Кстати, о точке. Вымучивая мысль до верного, многие не спешат ее поставить. Но иногда ведь гол можно забить и на второй минуте, а с ним выиграть и весь матч (считай — стихотворение). Это о лапидарности стихов нашего дневника. Именно в прерывистости и мгновенности их достоинство.

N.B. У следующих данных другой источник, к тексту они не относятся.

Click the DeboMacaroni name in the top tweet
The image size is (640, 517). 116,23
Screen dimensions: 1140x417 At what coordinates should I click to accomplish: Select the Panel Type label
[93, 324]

Так уж получилось, что третий дневник Натальи Загвоздиной я получил почти одновременно со сборником стихов Владимира Салимона «Ночь поменяла цвет» и обратил внимание, как же много и тот и другая пишут — все стихи написаны в течение одного года, и значит, стихов у них едва ль не больше, чем дней в году. Разумеется, сравнивать этих поэтов ни в коем разе нельзя, и все-таки есть в них некая общность: видно, что писание стихов доставляет им человеческую радость и стало ежедневной необходимостью — «стих наш насущий даждь нам днесь», — поэтому так легко они входят в материал, так много у них подходов к первой строке. Но природа этого писания различна. Салимон просто пишет стихи, и они сами по себе существуют. А тут — дневник. И приходится сожалеть, что стихи дневника разлучить невозможно: связанные хронологически, они воздействуют лишь единым массивом. Поэтому так сложно вхождение их в журнальный зал, так долог их путь к читателю.
Александр Климов-Южин
_________________________________
* См. Н.Елисеев. Бормотание времени. — «Арион» № 3/2013.